§ HOW TO COMPLETE THIS TASK
Word for word, retype the first line of the records and every following line through the one containing "Open the 4T".

Collected data
=-=-=-=-=

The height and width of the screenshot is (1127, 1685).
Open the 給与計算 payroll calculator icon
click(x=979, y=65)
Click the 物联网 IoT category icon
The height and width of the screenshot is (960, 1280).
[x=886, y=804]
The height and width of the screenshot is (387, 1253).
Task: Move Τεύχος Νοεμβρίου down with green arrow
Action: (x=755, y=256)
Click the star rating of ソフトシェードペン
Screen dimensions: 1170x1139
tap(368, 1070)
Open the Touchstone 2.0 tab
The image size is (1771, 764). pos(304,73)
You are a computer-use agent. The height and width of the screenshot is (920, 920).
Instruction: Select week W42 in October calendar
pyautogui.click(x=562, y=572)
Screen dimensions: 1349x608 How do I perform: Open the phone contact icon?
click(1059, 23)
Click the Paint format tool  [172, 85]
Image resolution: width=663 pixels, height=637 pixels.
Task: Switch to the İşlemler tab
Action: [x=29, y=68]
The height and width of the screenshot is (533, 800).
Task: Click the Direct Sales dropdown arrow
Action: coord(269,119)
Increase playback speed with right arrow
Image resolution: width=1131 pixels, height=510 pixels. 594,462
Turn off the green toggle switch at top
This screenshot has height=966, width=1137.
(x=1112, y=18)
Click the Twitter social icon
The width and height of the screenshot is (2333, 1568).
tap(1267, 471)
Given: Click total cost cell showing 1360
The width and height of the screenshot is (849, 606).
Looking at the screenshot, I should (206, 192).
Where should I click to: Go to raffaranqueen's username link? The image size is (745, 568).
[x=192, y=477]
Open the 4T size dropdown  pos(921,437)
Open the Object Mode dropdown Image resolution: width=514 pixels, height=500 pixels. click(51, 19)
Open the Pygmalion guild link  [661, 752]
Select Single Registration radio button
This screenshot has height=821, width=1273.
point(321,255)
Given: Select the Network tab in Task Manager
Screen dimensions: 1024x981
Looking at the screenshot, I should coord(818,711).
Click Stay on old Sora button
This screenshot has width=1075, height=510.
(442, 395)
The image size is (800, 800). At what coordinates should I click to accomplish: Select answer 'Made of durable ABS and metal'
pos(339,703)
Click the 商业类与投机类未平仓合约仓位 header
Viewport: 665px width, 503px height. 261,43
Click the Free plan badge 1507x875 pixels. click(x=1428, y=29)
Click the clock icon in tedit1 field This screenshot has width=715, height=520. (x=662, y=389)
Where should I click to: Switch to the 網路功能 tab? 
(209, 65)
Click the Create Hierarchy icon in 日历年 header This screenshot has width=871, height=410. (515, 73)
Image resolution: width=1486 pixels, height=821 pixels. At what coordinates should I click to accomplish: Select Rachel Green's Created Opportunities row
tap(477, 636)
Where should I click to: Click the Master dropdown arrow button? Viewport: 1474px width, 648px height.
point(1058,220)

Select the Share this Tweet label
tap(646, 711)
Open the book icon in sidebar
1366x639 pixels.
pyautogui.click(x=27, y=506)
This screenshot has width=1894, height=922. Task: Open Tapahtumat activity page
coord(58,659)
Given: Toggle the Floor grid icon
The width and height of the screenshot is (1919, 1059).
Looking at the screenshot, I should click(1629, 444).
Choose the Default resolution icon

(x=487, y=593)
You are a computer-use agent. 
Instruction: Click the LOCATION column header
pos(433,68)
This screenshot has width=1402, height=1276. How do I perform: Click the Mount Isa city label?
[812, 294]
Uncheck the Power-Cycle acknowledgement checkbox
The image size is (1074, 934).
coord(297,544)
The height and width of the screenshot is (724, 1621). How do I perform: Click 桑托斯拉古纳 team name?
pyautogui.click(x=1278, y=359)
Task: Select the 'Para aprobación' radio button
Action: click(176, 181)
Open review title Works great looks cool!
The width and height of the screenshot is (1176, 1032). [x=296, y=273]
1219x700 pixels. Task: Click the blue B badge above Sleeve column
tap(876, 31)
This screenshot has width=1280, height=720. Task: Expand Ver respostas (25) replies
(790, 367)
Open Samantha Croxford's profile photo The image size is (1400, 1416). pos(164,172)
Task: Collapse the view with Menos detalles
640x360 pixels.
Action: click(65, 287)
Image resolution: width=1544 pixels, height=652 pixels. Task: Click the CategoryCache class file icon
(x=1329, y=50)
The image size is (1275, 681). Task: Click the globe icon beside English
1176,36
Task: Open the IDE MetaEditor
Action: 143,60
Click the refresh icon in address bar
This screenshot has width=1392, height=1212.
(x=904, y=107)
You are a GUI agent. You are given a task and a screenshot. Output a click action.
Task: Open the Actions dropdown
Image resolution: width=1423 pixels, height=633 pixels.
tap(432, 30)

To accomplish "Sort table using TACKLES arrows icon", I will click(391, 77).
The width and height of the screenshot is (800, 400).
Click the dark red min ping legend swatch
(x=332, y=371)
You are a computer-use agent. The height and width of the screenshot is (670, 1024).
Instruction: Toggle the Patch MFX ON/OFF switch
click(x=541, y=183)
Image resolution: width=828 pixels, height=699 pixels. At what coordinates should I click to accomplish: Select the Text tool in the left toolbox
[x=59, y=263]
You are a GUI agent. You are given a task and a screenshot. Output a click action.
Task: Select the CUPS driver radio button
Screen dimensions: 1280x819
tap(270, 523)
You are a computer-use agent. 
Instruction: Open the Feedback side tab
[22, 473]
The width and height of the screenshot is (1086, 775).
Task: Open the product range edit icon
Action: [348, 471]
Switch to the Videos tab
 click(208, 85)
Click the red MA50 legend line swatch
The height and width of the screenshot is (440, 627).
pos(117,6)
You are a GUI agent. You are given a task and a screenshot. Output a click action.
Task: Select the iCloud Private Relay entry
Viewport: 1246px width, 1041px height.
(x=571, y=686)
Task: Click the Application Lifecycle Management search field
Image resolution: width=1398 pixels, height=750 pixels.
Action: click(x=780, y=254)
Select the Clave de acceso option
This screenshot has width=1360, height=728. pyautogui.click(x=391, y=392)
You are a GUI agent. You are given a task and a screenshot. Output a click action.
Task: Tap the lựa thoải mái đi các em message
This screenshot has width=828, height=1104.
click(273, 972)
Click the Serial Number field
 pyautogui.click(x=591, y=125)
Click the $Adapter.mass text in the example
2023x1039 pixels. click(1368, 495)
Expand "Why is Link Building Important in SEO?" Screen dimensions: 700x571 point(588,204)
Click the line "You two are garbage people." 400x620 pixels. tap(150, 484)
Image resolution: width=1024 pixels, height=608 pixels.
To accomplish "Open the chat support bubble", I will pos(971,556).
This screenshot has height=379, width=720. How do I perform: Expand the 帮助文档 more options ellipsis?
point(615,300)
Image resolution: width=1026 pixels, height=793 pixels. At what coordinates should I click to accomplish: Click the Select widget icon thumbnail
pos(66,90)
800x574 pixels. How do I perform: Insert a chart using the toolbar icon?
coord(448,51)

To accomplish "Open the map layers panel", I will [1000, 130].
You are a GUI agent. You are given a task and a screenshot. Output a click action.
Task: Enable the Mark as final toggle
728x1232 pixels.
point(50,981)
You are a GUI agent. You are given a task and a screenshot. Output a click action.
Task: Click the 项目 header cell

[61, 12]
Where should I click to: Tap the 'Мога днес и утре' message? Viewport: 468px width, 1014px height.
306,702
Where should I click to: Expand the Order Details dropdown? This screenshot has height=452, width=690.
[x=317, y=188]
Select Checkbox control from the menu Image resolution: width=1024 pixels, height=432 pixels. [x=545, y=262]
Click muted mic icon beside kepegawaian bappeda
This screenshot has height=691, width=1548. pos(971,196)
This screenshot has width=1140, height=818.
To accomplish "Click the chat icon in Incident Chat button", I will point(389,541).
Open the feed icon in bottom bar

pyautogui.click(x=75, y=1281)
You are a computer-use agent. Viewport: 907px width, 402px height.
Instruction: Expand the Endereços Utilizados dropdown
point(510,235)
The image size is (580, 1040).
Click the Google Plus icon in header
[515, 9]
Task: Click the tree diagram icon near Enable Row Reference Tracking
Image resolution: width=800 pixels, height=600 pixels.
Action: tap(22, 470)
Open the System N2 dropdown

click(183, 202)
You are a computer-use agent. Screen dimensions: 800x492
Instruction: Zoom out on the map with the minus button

=-=-=-=-=

§ EXPECTED ANSWER
The height and width of the screenshot is (1127, 1685).
Open the 給与計算 payroll calculator icon
click(x=979, y=65)
Click the 物联网 IoT category icon
The height and width of the screenshot is (960, 1280).
[x=886, y=804]
The height and width of the screenshot is (387, 1253).
Task: Move Τεύχος Νοεμβρίου down with green arrow
Action: (x=755, y=256)
Click the star rating of ソフトシェードペン
Screen dimensions: 1170x1139
tap(368, 1070)
Open the Touchstone 2.0 tab
The image size is (1771, 764). pos(304,73)
You are a computer-use agent. The height and width of the screenshot is (920, 920).
Instruction: Select week W42 in October calendar
pyautogui.click(x=562, y=572)
Screen dimensions: 1349x608 How do I perform: Open the phone contact icon?
click(1059, 23)
Click the Paint format tool  [172, 85]
Image resolution: width=663 pixels, height=637 pixels.
Task: Switch to the İşlemler tab
Action: [x=29, y=68]
The height and width of the screenshot is (533, 800).
Task: Click the Direct Sales dropdown arrow
Action: coord(269,119)
Increase playback speed with right arrow
Image resolution: width=1131 pixels, height=510 pixels. 594,462
Turn off the green toggle switch at top
This screenshot has height=966, width=1137.
(x=1112, y=18)
Click the Twitter social icon
The width and height of the screenshot is (2333, 1568).
tap(1267, 471)
Given: Click total cost cell showing 1360
The width and height of the screenshot is (849, 606).
Looking at the screenshot, I should (206, 192).
Where should I click to: Go to raffaranqueen's username link? The image size is (745, 568).
[x=192, y=477]
Open the 4T size dropdown  pos(921,437)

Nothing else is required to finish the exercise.